0Formulation and Evaluation of Self-Emulsifying Drug Delivery Systems for Candesartan Cilexetil

Abstract

Introduction: Candesartan cilexetil is an angiotensin receptor blocker prescribed for hypertension management. However the drug belonging to BCS class II has low solubility and in turn low bioavailability. Lipid-based drug delivery systems are gaining wide attention in the field of pharmaceutical formulations owing to their potential to enhance the solubility of poorly aqueous soluble drugs.

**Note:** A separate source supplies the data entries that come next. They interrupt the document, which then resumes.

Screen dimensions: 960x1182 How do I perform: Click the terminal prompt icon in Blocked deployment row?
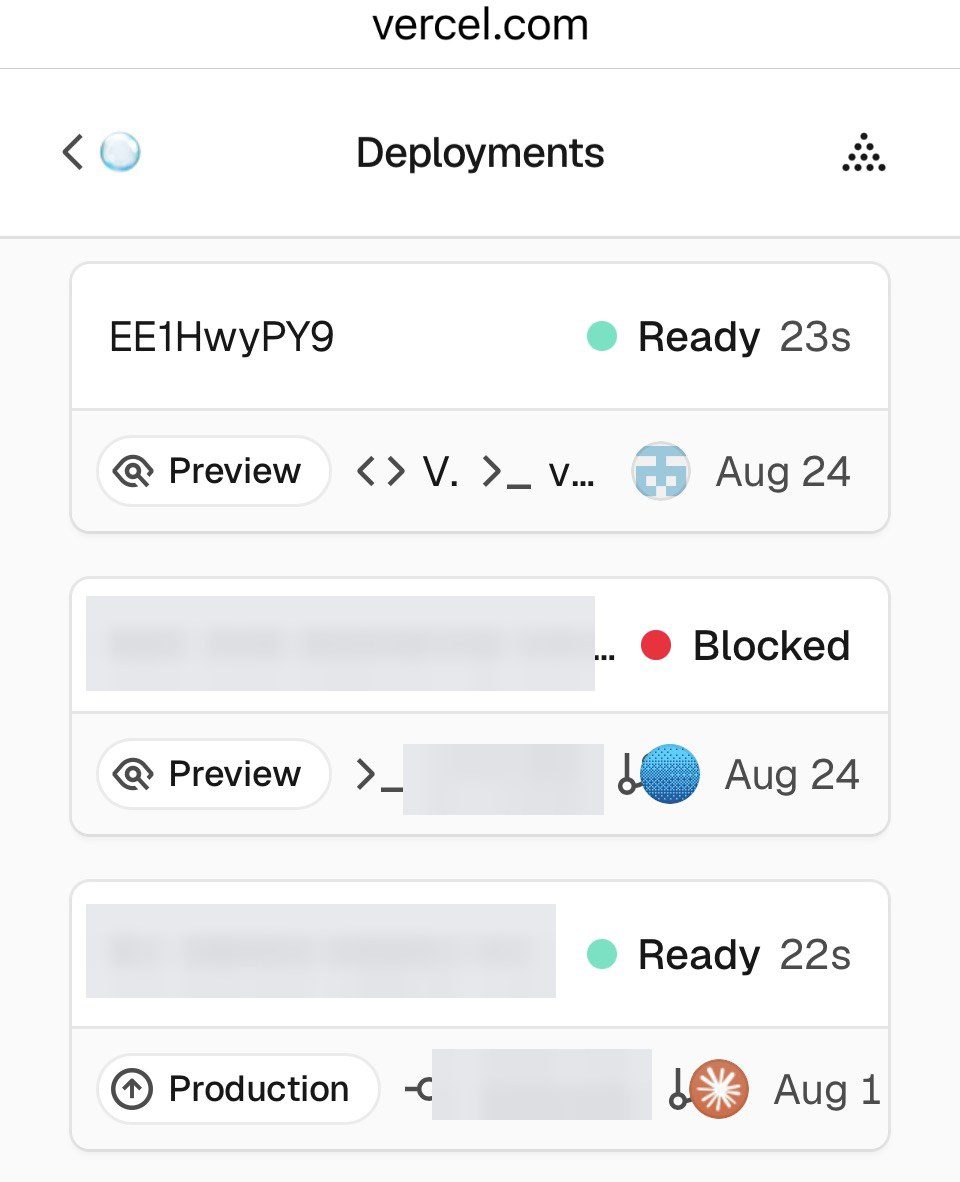tap(378, 775)
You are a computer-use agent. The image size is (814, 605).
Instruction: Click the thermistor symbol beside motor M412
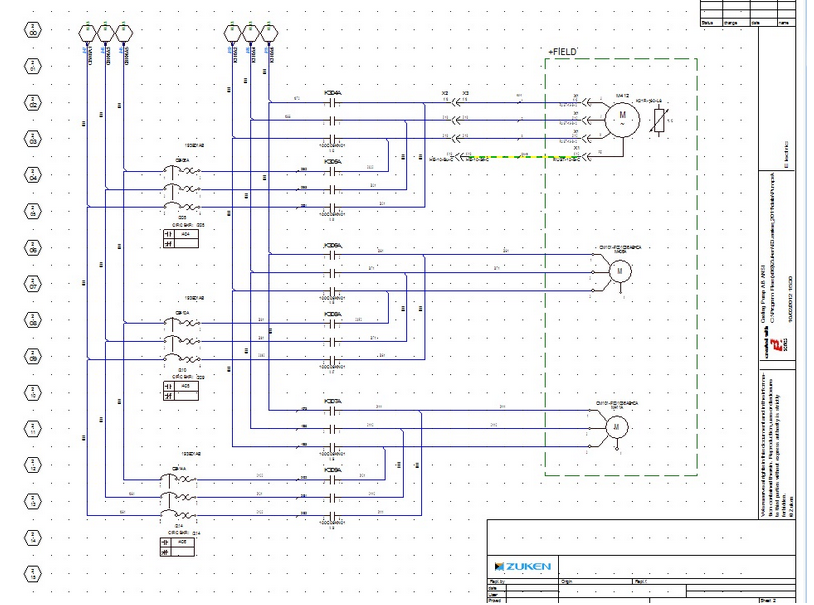pos(660,120)
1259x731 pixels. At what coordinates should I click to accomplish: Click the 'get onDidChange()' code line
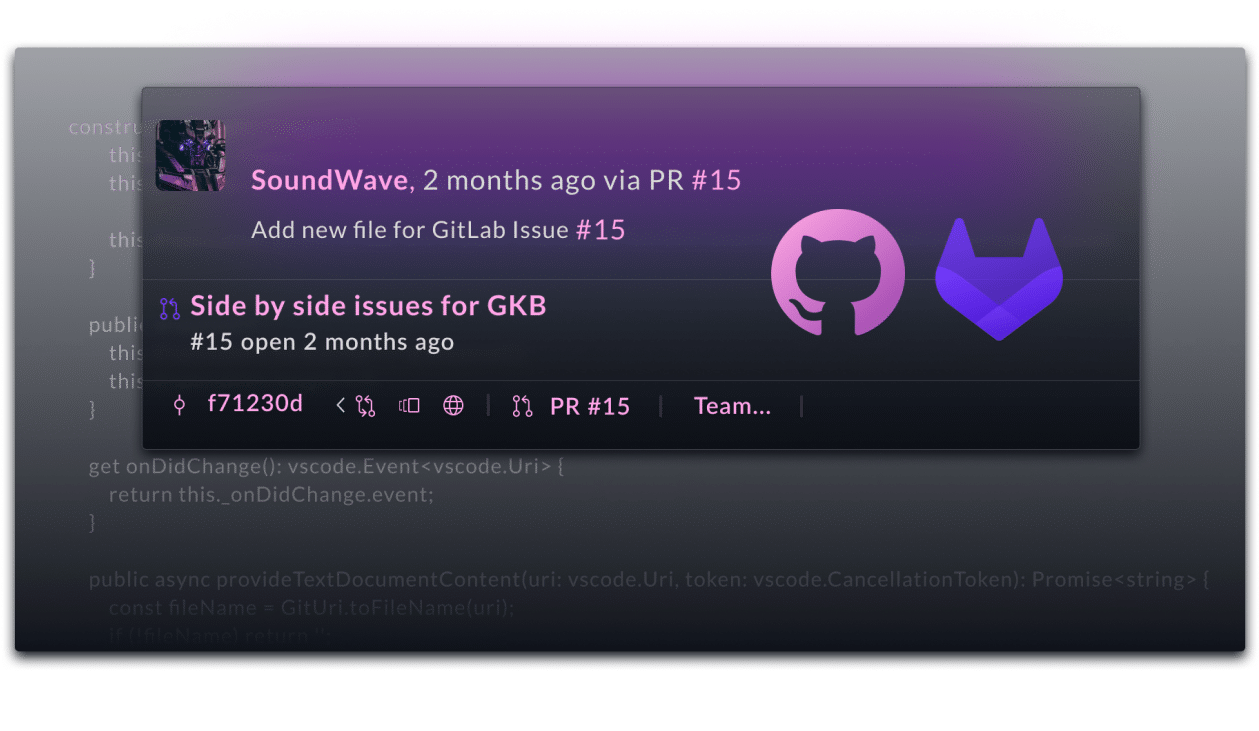click(x=326, y=466)
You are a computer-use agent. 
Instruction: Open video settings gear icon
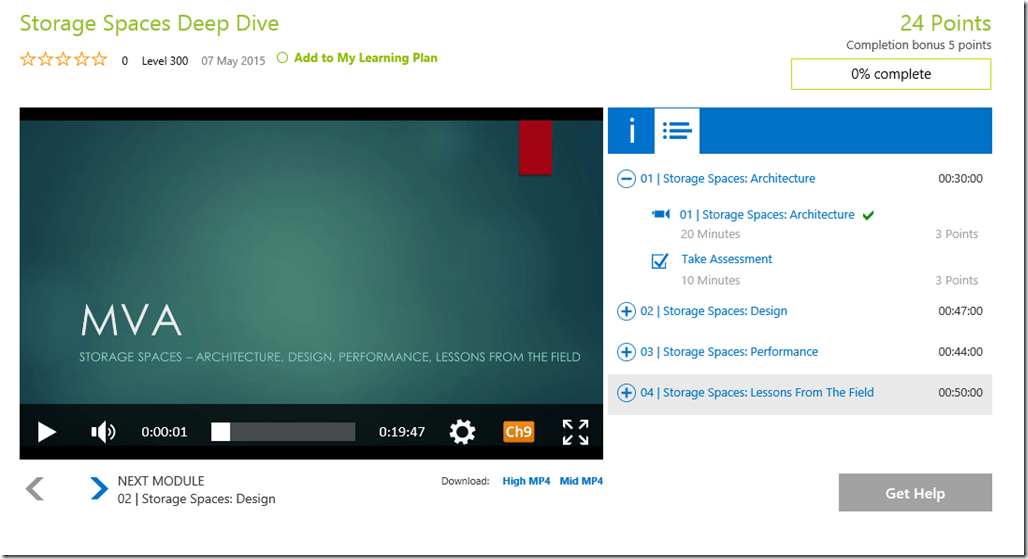[x=462, y=432]
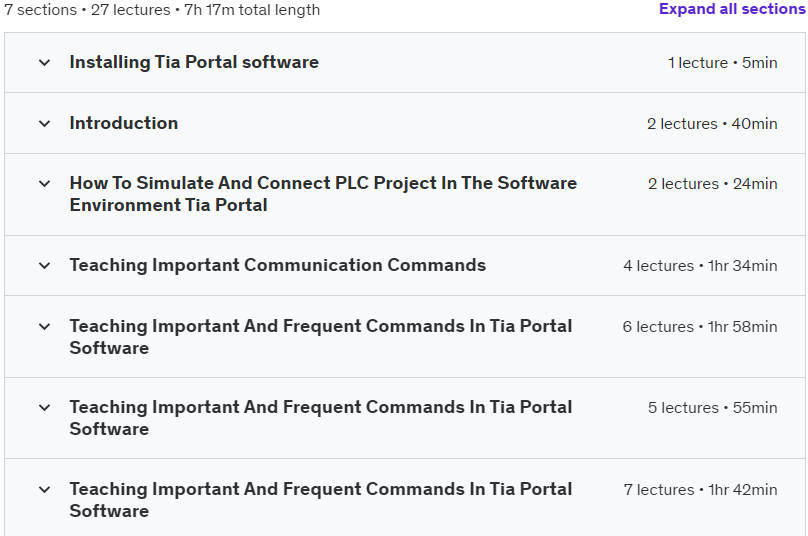Viewport: 808px width, 536px height.
Task: Open the 'Installing Tia Portal software' section title
Action: click(x=194, y=62)
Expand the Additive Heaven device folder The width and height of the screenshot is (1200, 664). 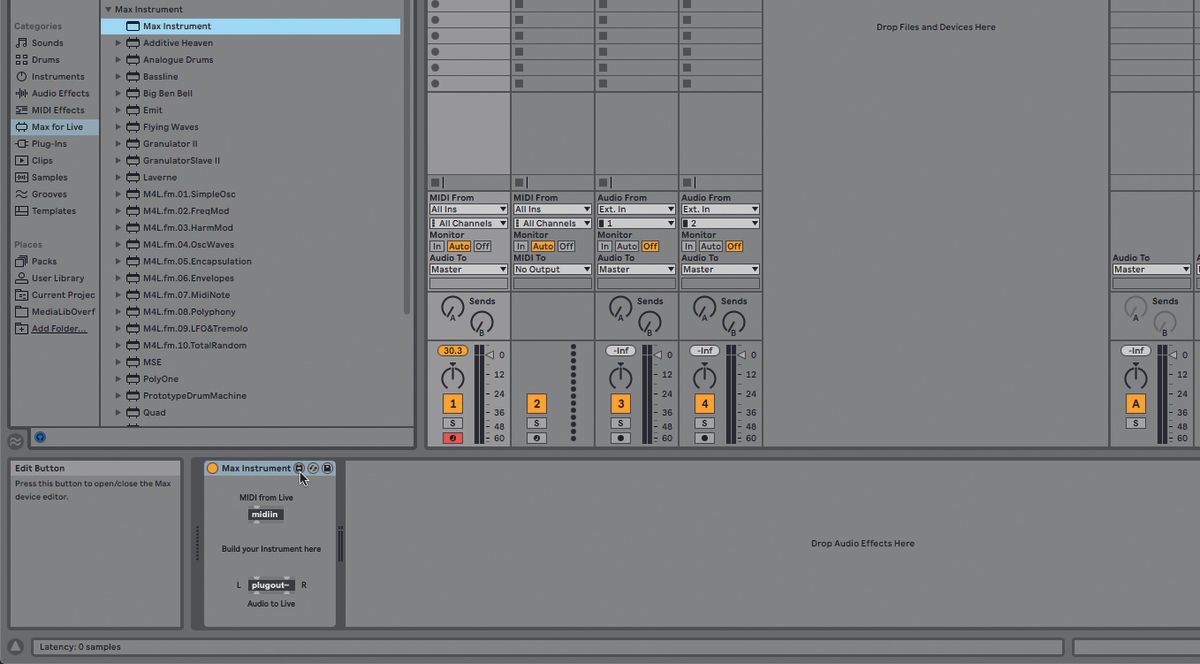[118, 42]
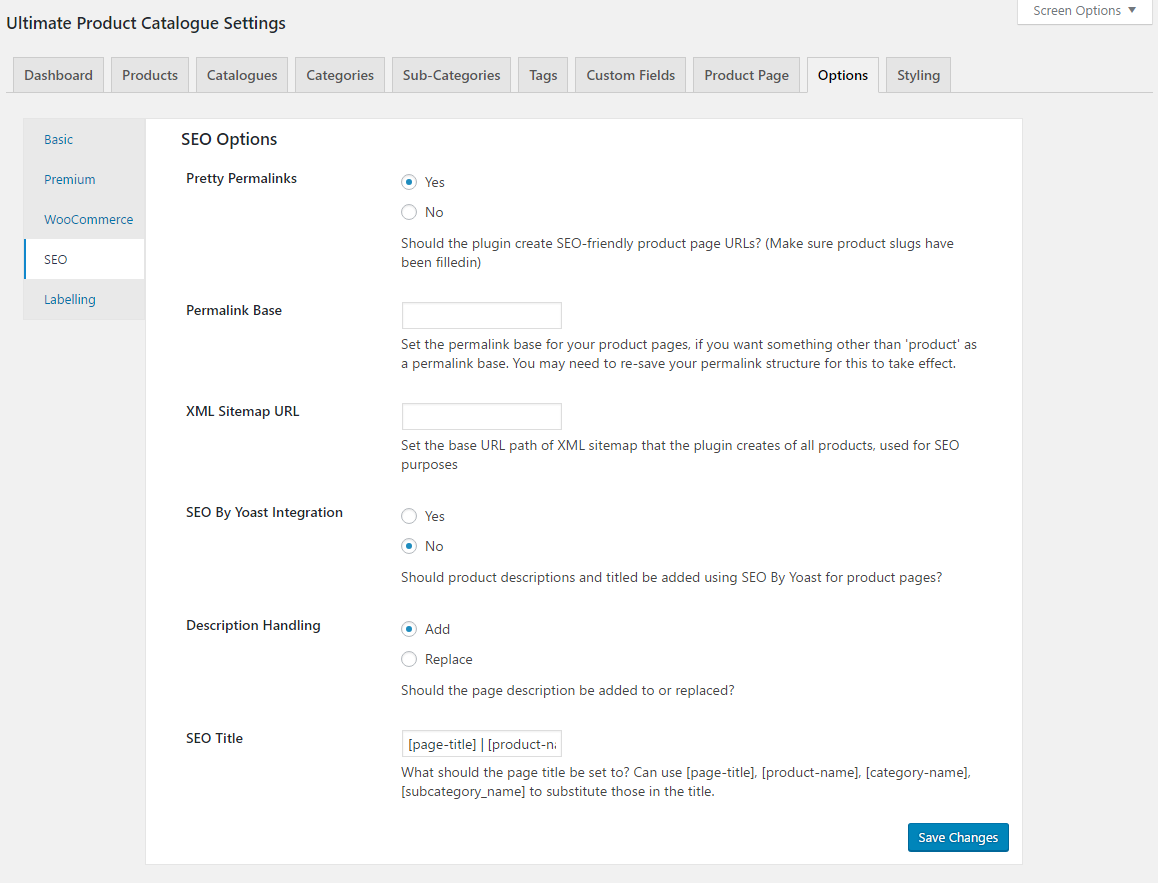Image resolution: width=1158 pixels, height=883 pixels.
Task: Switch to the Styling tab
Action: [918, 75]
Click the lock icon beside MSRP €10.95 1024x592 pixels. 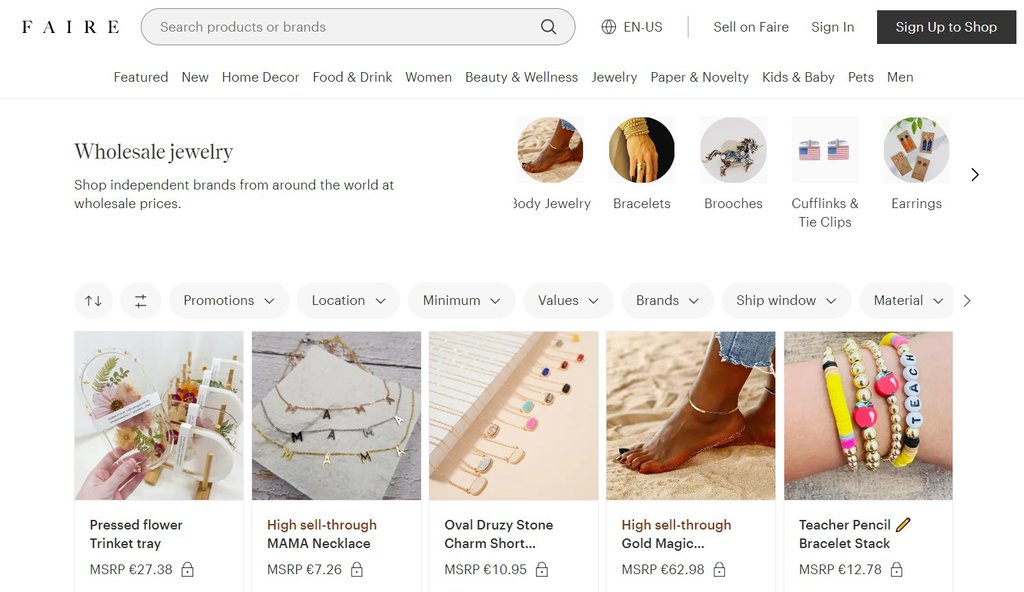tap(541, 569)
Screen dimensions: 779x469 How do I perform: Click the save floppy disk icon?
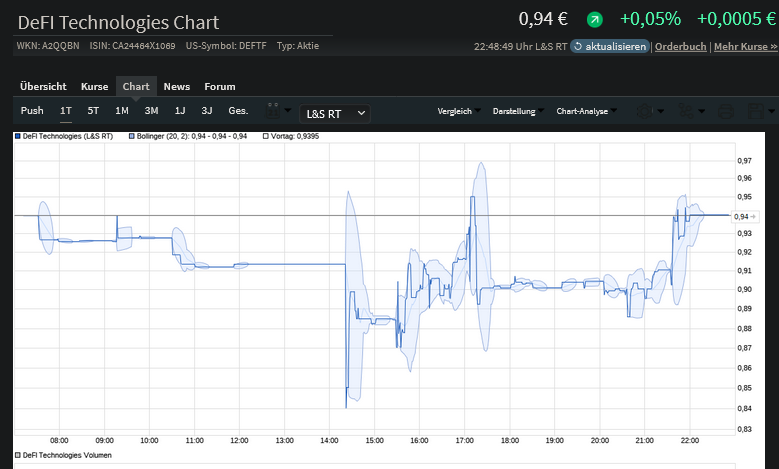755,112

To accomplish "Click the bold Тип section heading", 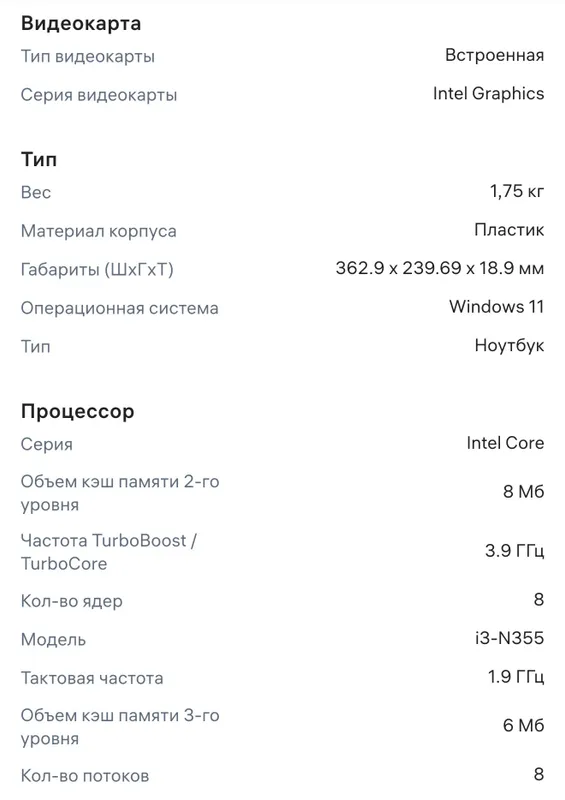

 Objective: “Present” work aimed to formulate and evaluate Candesartan cilexetil loaded Self-emulsifying drug delivery systems (SEDDS) as a potential antihypertensive drug delivery system by improving its solubility
 Methods: Formulation of drug incorporated SEDDS was carried out using various oils, surfactants, and cosurfactants. Preliminary solubility studies in these excipients were performed followed by the construction of a Pseudoternary phase diagram for optimization of all three excipient concentrations. After this, SEDDS of Candesartan were formulated and evaluated for clarity, phase separation, drug content, % transmittance, globule size, freeze-thaw, in vitro dissolution studies, and particle size analyses.
 Results: Observation from preliminary solubility studies resulted in the selection of Acrosyl k-160 (oil phase), Labrafac PG (surfactant), and Transcutol-P (co-surfactant). A pseudo ternary phase diagram was constructed to optimize the concentration ranges of chosen oil, surfactant, and co-surfactant. In total twelve formulations were prepared and evaluated for various parameters. FTIR analysis indicated negligible drug excipient interaction. CF11 was identified as the optimal formulation based on the particle size of an average of about 50.2nm, drug content (98.66%), and in vitro release profile, with a drug release of 99.41±5.79 % after one hour. The formulations were also put through thirty-day thermodynamic stability studies and were found to be stable
 Conclusion: SEDDS can be formulated to improve the dissolution and oral bioavailability of the poorly water-soluble drug Candesartan, according to the findings of this study.